## やることリスト
#1 ゲーム紹介の文章を、2文でまとめてください。
#2 ゲーム紹介の文章を、最後の文の次から引き継いで書き進めてください。

## 引用文
======
見出し画像

2024年6月にクリアしたゲーム

 6月にクリアしたゲームたちです。16本。


2236 A.D.

プレイ時間:7.5時間
 テレパシーでの会話が当たり前になった時代、主人公のクラスには事情によりテレパシーが使えなくなった男子生徒と、なぜかずっとテレパシー用のゲートを閉じている女子生徒がいた――というようなところから始まるセカイ系SF恋愛? ビジュアルノベル。
 恋愛的要素は間違いなくメインテーマなんだけど、楽しくイチャイチャしているわけではないのでそれを主目的にするとなんか違ったなってなると思う。とはいえ全年齢向けの範囲で性的なシーンもあるので遊ぶ場所にはご注意。(個人的にはこういうゲームにエロいらんくない? ってずっと思ってしまう)
 ネタバレせずにこの物語を表現するのが難しいんだけど、根暗の憂鬱な生き様、AIへの葛藤、人との相性、心の弱い者のままならない恋、全知への畏怖、SF的世界観などが絶妙なバランスで調理されていたなと思う。というか話が複雑なのでネタバレするのも難しいかも。やってもらうしかない。
======
## データ抜粋
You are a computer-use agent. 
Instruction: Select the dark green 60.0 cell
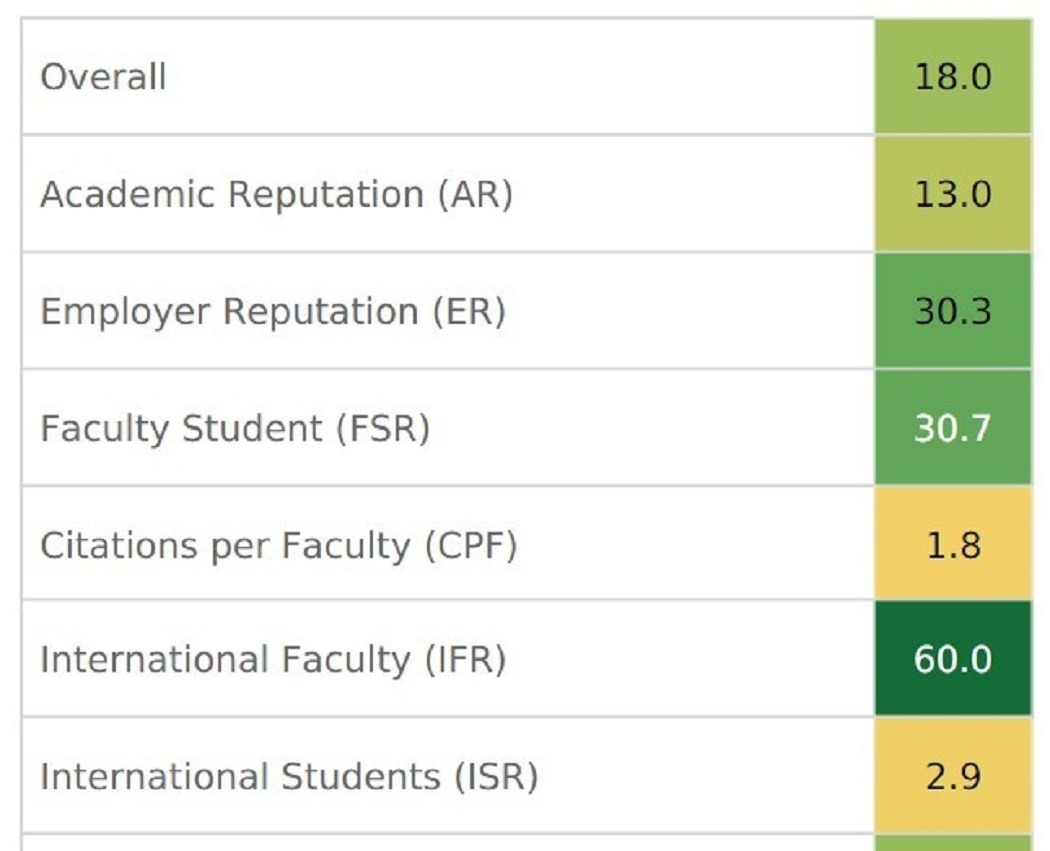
======
## 回答
#1 2024年6月にクリアした16本のゲームを紹介する文章で、最初はプレイ時間7.5時間の『2236 A.D.』です。テレパシーでの会話が当たり前になった時代のSF恋愛ビジュアルノベルで、恋愛がメインテーマだけど楽しくイチャイチャする話ではなく、全年齢向けの範囲で性的なシーンもあると書かれています。

#2
 序盤は主人公の性格がけっこう気にくわない感じだったんだけど、多くの人にとって受け入れがたい性格だというのを書き手もわかっている感じがしたし、キャラへの不快感が世界観の面白さでかき消されていたのがとても上手いと思った。
 エンディングは3種類。最初に到達出来るエンディングは一種類で、それを見た段階でも充分美しいエンディングだなあと満足できた。これを超える結末ってなんだろうって思ったら、トゥルーエンドでは別の角度から満足させてくれた。ブラボー。壮大に描かれたちっぽけなお話。
 好き嫌いが分かれるお話だと思うんだけど、わたしはとても好きなので出会えて良かった。


2236 A.D. Secretary Stories

プレイ時間:35分
 ひとつ前にやった2236 A.D.の前日譚(?)にあたる、主人公の持つAI秘書との日々を描いたビジュアルノベル。本編の時系列と被っているところもあるので前日譚と言い切って良いのかちょっと悩ましい。無料。
 本編でもかわいいAI秘書マスコのかわいさを堪能できる。お正月の遊びを全力で楽しむマスコかわいいよ。プレゼントした振り袖かわいいし喜んでくれてうれしいよマスコ。え? その振り袖マスコにはどう見えてるの……? そんな感じのお話。哲学的ゾンビ。短い中にも本編の良い味が盛り込まれていてよかった。


おいでませ、みなみ通りへ!

プレイ時間:2.5時間
 さびれた通りに活気を取り戻したいというタヌキの願いを叶えていく、ゆるかわ経営シミュレーション。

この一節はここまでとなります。